Je vous demande donc, mon cher collègue, de bien vouloir accepter de rectifier votre amendement en insérant, après les mots : « chargé de sa suppléance », les mots : « qui peut être l'officier en chef mécanicien ».
Le substitué pourra donc être le chef mécanicien.
M. le président. Monsieur Reux, acceptez-vous de rectifier votre amendement comme vous le propose la commission ?
M. Victor Reux. Je suis parfaitement conscient des exigences européennes et du fait que l'obligation relative à la nationalité retenue dans le texte constitue un minimum et n'empêche pas l'armateur d'aller au-delà.
Je veux simplement signaler que l'esprit de corps aux machines a fait ses preuves et qu'il me semble logique de le favoriser, car il est propice au maintien de la responsabilité et de la cohésion au sein de la hiérarchie sur un navire.
Cela étant, je suis entièrement d'accord pour rectifier cet amendement dans le sens que propose M. le rapporteur.
M. le président. Je suis donc saisi d'un amendement n° 4 rectifié, présenté par MM. Reux et Oudin, et qui est ainsi libellé :
« Après les mots : "chargé de sa suppléance", insérer les mots : "qui peut être l'officier en chef mécanicien,". »
M. le président. Quel est l'avis du Gouvernement ?
M. Dominique Bussereau, secrétaire d'Etat. Le Gouvernement fait siennes les observations de M. de Richemont et émet un avis tout à fait favorable sur l'amendement n° 4 rectifié.
M. le président. Je mets aux voix l'amendement n° 4 rectifié.

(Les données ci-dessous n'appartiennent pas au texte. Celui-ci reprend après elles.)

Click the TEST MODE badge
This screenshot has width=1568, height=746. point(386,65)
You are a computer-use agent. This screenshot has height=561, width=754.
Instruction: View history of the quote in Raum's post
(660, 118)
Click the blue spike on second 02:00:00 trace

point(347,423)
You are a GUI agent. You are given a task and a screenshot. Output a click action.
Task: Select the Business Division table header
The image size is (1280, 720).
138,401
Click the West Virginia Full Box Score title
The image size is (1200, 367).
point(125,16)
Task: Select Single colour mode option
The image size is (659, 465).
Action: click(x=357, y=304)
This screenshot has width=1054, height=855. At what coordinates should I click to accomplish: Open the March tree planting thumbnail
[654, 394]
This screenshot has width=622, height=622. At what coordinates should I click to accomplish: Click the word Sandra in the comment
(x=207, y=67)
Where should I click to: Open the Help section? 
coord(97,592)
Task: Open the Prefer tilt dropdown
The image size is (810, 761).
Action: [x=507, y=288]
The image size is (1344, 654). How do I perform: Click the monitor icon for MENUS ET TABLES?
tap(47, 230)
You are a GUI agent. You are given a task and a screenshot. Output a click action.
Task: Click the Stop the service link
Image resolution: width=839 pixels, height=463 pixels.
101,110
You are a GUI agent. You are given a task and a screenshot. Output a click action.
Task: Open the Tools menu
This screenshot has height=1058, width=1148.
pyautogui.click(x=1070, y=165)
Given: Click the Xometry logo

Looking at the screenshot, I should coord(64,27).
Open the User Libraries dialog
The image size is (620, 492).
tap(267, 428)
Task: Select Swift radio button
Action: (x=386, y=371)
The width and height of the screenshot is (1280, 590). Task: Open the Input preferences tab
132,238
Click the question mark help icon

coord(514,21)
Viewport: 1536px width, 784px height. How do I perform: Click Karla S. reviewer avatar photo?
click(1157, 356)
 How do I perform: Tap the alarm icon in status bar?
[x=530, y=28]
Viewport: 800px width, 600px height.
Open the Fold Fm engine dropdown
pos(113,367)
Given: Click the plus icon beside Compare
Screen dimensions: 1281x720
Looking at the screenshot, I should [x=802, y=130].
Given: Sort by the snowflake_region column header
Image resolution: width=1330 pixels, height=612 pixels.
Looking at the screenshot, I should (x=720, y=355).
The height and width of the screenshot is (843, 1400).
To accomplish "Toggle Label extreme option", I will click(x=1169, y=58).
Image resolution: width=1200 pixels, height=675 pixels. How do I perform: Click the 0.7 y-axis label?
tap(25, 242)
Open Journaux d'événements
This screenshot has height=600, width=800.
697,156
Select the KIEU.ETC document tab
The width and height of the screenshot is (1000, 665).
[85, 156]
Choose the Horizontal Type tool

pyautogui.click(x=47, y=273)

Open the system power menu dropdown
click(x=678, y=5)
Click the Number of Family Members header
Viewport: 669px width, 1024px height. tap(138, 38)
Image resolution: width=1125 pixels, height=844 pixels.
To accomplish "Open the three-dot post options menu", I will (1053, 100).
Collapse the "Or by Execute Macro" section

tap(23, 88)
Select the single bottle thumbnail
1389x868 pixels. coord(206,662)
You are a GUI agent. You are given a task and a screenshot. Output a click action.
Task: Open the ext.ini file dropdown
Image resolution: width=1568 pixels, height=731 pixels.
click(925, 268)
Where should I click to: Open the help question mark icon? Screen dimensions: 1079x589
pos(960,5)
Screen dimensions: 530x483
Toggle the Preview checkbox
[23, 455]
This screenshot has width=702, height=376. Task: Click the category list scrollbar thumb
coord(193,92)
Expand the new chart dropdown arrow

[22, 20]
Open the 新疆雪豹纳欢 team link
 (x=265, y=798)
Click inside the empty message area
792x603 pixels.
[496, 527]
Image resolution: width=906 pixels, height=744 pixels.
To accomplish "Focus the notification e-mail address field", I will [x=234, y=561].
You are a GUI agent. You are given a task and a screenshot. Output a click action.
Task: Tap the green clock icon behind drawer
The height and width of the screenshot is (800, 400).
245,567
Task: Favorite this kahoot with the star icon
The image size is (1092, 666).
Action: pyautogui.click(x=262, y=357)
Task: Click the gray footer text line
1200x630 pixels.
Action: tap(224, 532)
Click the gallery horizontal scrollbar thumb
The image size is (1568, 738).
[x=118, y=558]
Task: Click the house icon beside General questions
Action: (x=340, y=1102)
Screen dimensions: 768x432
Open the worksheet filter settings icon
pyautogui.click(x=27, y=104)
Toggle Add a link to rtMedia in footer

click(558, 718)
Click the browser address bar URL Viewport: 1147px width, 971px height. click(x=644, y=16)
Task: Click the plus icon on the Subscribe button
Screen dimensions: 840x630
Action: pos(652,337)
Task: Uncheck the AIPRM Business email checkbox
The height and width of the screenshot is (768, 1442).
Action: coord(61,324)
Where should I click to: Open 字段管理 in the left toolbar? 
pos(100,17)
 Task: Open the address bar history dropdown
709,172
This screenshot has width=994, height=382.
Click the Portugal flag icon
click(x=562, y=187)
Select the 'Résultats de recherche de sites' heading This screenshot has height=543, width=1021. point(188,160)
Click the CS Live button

(L'amendement est adopté.)
M. le président. Je mets aux voix l'article 4, modifié.
(L'article 4 est adopté.)
Chaque armateur et chaque entreprise de travail maritime implantée sur le territoire national assurent la formation embarquée nécessaire au renouvellement des effectifs affectés aux fonctions visées à l'article 4. - (Adopté.)